Posiblemente digan, voz en grito, que les horroriza por aquello de que las
poses de indignación ante lo que sucede a otros seres humanos parecen
obligadas cara a la galería. Ignoro qué cifra ilustra verazmente ese “A
muchos” con que comencé esta columna. Pero seguramente es mayor de lo que la
decencia del pensamiento quisiera que fuese.

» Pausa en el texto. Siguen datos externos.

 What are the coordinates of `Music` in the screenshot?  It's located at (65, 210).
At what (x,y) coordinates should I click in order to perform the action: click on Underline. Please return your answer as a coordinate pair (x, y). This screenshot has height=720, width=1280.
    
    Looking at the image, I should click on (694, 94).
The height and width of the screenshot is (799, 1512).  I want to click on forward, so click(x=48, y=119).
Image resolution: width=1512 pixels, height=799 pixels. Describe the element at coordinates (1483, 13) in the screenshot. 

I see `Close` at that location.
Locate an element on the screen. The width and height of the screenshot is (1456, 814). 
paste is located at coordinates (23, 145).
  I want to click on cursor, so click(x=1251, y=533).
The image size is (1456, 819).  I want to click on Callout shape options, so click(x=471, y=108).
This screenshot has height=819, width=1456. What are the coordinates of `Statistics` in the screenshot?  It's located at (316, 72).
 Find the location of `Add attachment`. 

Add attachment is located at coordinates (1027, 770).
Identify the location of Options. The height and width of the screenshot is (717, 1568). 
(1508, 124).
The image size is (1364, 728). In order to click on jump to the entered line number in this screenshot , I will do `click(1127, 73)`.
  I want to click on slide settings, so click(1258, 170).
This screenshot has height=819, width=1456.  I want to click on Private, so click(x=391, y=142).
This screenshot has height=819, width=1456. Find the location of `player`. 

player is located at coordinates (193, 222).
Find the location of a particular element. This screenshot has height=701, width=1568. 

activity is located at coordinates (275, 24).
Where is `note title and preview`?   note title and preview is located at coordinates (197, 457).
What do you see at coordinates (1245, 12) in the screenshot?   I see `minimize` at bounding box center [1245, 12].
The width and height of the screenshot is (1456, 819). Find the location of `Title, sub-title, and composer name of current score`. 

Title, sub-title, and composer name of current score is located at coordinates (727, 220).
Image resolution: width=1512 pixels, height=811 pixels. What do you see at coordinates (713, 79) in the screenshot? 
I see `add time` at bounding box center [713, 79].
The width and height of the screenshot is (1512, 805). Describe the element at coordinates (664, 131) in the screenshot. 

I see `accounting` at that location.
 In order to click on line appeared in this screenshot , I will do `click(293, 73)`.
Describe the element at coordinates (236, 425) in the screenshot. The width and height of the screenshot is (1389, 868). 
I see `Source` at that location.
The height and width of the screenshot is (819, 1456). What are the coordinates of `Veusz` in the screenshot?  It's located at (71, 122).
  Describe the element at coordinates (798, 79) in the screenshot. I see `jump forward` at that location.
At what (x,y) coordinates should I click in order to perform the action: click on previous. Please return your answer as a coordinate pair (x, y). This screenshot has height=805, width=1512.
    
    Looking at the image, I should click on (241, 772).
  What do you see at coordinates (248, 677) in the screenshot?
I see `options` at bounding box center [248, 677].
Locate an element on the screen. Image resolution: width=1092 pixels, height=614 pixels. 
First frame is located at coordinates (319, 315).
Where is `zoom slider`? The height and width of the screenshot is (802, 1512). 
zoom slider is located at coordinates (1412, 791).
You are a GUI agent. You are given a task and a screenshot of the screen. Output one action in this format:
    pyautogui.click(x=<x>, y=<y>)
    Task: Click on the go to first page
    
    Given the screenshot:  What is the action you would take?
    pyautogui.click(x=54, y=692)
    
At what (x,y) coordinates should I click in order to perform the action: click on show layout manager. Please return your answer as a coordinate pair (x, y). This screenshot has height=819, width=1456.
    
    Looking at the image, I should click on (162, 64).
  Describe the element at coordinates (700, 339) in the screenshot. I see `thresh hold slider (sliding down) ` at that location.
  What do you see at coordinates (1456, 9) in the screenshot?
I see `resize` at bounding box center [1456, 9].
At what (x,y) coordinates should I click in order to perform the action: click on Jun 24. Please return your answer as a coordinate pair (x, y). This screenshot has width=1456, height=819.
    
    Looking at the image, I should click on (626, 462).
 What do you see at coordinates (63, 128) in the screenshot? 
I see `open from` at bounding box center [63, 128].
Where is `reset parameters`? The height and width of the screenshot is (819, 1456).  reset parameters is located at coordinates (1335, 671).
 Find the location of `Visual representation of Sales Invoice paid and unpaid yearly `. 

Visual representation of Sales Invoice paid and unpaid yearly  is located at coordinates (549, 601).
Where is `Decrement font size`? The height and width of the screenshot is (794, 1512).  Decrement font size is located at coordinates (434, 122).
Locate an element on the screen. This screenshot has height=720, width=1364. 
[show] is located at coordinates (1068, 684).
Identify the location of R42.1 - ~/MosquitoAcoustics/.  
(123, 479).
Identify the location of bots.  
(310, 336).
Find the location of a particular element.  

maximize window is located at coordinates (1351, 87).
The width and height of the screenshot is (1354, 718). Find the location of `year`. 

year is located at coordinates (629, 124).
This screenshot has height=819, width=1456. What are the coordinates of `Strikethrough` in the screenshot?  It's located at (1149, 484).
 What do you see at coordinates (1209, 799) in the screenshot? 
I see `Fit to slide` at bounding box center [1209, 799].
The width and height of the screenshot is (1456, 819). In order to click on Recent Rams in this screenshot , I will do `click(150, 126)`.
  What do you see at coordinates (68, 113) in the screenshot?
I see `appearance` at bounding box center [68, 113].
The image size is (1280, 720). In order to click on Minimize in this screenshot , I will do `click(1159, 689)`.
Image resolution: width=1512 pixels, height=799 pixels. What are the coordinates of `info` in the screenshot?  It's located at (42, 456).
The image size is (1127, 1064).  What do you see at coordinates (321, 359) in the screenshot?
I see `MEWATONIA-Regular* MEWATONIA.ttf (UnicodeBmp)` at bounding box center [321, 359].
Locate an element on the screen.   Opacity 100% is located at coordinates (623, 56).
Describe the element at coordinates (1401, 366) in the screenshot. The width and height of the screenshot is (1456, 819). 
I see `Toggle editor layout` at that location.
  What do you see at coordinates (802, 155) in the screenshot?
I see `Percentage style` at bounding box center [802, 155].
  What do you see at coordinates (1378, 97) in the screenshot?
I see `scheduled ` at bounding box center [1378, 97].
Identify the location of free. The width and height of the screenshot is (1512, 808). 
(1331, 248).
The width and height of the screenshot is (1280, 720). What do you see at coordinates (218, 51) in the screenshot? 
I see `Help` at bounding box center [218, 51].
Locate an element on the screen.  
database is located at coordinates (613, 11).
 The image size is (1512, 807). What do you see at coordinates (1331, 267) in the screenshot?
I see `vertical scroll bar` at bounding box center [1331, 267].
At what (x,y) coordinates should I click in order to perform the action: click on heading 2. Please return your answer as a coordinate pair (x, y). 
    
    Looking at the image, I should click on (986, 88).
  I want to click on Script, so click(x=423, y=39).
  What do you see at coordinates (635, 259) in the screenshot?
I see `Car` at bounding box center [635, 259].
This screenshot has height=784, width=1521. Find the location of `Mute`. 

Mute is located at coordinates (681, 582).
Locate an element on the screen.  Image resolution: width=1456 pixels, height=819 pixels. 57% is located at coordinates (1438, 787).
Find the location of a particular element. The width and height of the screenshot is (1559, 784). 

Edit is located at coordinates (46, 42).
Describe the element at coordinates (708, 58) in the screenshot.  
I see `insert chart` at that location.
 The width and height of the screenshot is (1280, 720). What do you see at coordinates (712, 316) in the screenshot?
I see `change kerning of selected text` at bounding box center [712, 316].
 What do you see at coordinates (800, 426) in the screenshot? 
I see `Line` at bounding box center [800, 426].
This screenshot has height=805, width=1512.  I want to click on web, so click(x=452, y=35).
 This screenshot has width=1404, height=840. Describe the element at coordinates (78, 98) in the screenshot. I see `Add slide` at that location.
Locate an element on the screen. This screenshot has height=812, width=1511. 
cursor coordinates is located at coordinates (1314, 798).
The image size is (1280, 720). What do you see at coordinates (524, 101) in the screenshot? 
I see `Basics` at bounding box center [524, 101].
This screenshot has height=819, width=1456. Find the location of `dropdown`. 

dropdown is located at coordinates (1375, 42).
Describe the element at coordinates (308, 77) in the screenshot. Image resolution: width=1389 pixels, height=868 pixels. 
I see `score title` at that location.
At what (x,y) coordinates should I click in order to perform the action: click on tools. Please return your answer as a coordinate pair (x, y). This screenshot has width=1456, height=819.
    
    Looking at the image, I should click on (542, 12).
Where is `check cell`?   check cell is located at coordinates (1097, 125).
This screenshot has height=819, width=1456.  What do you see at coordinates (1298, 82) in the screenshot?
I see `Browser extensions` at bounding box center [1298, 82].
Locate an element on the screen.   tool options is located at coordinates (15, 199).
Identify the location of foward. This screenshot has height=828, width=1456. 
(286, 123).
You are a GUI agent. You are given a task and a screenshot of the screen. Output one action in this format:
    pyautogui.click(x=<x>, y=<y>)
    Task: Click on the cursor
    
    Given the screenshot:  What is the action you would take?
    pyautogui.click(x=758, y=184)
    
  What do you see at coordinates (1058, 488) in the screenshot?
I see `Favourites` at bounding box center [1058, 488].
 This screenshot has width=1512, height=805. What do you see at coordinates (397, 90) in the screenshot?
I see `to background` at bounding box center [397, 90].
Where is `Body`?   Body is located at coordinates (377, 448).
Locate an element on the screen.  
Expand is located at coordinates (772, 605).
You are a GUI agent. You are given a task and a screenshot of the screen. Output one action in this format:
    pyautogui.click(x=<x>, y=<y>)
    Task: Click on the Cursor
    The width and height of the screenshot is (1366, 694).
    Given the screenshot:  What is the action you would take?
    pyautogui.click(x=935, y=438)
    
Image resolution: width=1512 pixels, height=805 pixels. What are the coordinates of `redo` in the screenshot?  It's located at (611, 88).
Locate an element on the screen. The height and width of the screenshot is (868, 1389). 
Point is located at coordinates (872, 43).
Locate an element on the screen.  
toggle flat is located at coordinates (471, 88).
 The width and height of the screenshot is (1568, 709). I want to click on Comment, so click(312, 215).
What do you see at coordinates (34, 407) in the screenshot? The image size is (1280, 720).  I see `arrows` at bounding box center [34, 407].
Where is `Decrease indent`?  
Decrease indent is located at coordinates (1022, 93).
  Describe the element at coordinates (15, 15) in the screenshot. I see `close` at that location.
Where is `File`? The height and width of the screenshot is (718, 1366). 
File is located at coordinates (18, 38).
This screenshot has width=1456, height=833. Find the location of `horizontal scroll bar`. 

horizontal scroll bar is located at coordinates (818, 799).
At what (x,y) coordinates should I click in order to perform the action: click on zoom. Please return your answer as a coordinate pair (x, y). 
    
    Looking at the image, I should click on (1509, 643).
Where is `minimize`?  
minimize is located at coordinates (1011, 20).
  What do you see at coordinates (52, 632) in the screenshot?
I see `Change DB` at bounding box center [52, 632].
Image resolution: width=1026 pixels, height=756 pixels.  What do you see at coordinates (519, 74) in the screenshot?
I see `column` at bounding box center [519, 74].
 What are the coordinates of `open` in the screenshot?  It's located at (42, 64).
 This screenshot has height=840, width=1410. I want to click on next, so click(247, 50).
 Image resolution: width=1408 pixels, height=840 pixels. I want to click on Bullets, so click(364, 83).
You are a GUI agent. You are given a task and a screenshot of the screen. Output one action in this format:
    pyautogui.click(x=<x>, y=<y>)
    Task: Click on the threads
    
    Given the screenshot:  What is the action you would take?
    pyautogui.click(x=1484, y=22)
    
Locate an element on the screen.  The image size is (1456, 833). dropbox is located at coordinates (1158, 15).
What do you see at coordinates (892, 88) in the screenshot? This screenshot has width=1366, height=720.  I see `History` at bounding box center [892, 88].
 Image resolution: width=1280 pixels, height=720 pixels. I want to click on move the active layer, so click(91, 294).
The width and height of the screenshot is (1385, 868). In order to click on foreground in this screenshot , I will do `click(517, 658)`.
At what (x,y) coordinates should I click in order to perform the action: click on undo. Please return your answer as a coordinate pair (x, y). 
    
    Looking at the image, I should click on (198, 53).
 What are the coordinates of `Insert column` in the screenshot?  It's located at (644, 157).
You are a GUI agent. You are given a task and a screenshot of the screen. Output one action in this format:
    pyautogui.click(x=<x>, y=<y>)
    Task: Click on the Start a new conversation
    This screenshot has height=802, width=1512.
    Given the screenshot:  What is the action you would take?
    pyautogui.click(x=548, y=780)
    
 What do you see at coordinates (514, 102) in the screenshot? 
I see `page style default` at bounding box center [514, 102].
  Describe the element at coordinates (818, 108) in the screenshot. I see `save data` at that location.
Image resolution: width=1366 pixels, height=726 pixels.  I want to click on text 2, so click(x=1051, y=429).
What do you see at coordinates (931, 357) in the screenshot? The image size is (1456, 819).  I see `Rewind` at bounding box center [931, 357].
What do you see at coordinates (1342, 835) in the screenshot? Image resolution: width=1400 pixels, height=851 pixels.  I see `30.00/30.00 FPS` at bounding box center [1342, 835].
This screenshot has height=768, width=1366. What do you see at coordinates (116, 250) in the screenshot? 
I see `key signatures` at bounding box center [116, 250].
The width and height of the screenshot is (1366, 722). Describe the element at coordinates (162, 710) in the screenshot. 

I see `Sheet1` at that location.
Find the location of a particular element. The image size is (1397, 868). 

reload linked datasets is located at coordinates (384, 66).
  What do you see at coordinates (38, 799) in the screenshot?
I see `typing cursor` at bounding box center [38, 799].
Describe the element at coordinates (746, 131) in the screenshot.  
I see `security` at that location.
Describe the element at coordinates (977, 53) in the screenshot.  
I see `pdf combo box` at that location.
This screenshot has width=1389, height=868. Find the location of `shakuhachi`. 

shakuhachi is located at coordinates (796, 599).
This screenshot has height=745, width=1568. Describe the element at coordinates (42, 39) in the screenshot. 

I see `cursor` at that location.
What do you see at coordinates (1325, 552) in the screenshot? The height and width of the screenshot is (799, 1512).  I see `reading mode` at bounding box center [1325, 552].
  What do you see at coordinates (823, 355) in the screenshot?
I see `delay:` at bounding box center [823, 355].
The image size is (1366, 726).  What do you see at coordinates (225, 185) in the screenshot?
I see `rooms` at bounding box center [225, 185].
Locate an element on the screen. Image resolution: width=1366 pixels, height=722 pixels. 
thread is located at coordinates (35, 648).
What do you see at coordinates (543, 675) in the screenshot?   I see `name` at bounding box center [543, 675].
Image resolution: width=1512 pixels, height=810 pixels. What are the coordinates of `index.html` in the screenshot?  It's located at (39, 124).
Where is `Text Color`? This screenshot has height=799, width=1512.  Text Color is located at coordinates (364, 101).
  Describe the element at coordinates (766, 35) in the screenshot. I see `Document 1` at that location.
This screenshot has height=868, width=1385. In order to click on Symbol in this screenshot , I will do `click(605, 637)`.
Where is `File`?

No sé si usted ha vivido algo similar a lo que voy a
exponer a continuación, pero yo he debido encarar, y en más ocasiones de las
necesarias, sobre la fríamente denominada “crisis migratoria”, argumentaciones
como “que se vuelvan a su país, que vienen a quitarnos el pan y las ayudas para
el comedor de los niños”, o como “si yo siento mucho lo que les pasa, pero ese
problema que lo resuelvan sus gobiernos”, o incluso como “¿por qué voy a tener
que pagarles yo de mis impuestos con lo mucho que nos falta a los de aquí?”. Lo
peor de todo no es tener que aguantar estas aberrantes opiniones en aras de ese
relativismo imperante según el cual todas son legítimas y respetables, sin
serlo (realmente, aunque tengamos el derecho a opinar, mayor habría de ser la
obligación de callar). Lo peor es tener que asistir a esta barbarie dialéctica
de manera impertérrita, porque quien así habla jamás entenderá una sola de las
razones que se le expongan en contra.
Las caravanas, las pateras, las mafias del transporte,
los cadáveres asfixiados, las masas de gentes hacinadas en cualquier
transporte… son todos acontecimientos espeluznantes y deberíamos obrar en pos
de su erradicación total y definitiva. Pero, e incluyo en cuanto voy a decir a
continuación a los gobiernos de nuestra UE, nuestra insolidaridad, nuestro
miedo zafio y asqueroso, nuestra hipocresía y cinismo, son todas ellas
actitudes aberrantes. Nos obsesionamos con lo que encierran nuestras fronteras,
con el bienestar de los nuestros, con la felicidad de nosotros mismos, cuando
deberíamos vivir obcecados en hacer que la dignidad no supiera de razas,
pasaportes o geografía.
Algunas veces no parece que vivamos en España, un país
rico y próspero de Europa, continente igualmente rico y próspero. Lo que parece
es que vivimos en un pedazo de tierra aún más pobre que la más paupérrima de
las aldeas destrozadas por el fanatismo que mata y asola y extermina, y a cuyas
consecuencias respondemos cerrando fronteras, ojos y oídos.